▶ [RAW RECORDS]:
--*--

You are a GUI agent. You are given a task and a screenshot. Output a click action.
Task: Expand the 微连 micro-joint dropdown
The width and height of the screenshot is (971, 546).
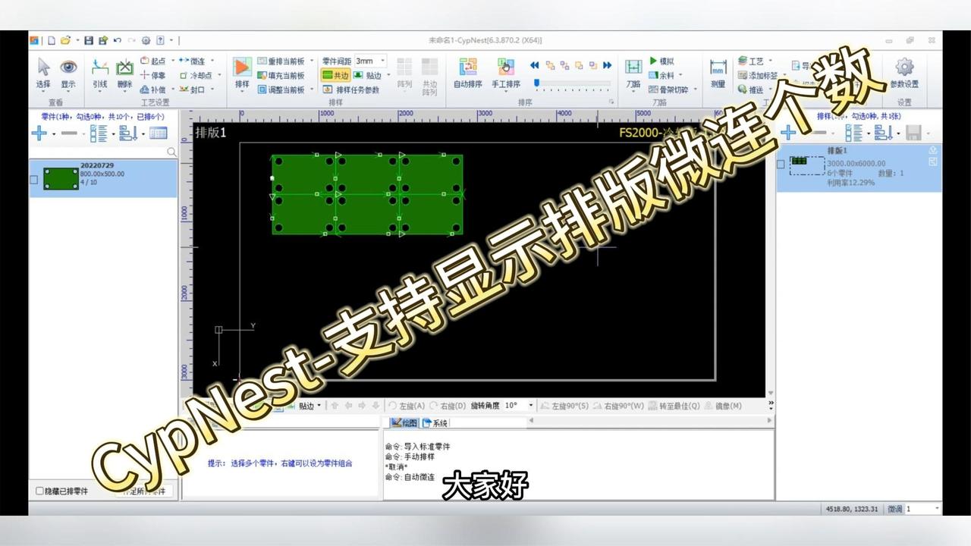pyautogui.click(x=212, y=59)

--*--

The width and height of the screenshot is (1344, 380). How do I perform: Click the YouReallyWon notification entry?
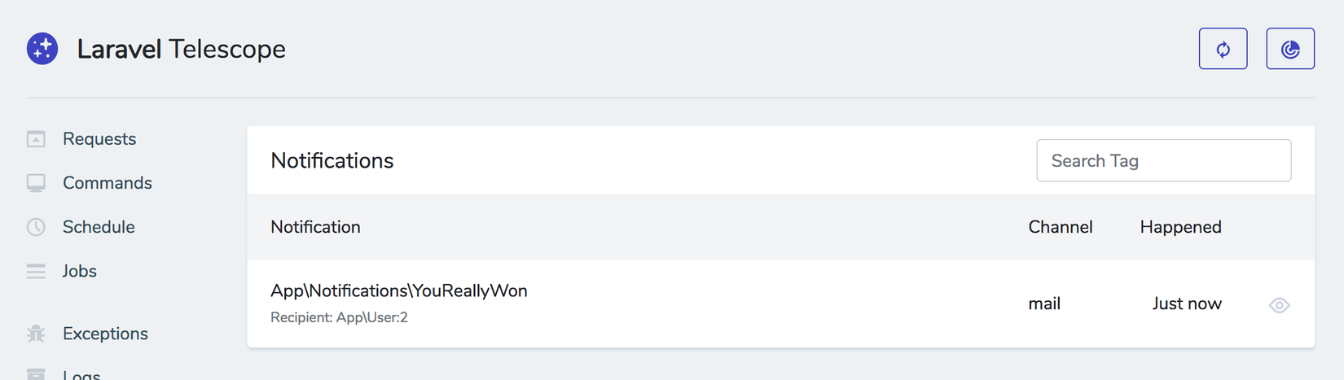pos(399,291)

--*--

▶ [WORK TO BE COMPLETED]: Which lines of the listing above contain the word "width"? Copy each of those lines in full, treating uppercase and lowercase as different.

▶ [CORRECT OUTPUT]:
The width and height of the screenshot is (971, 546).
The width and height of the screenshot is (1344, 380). How do I perform: Click the YouReallyWon notification entry?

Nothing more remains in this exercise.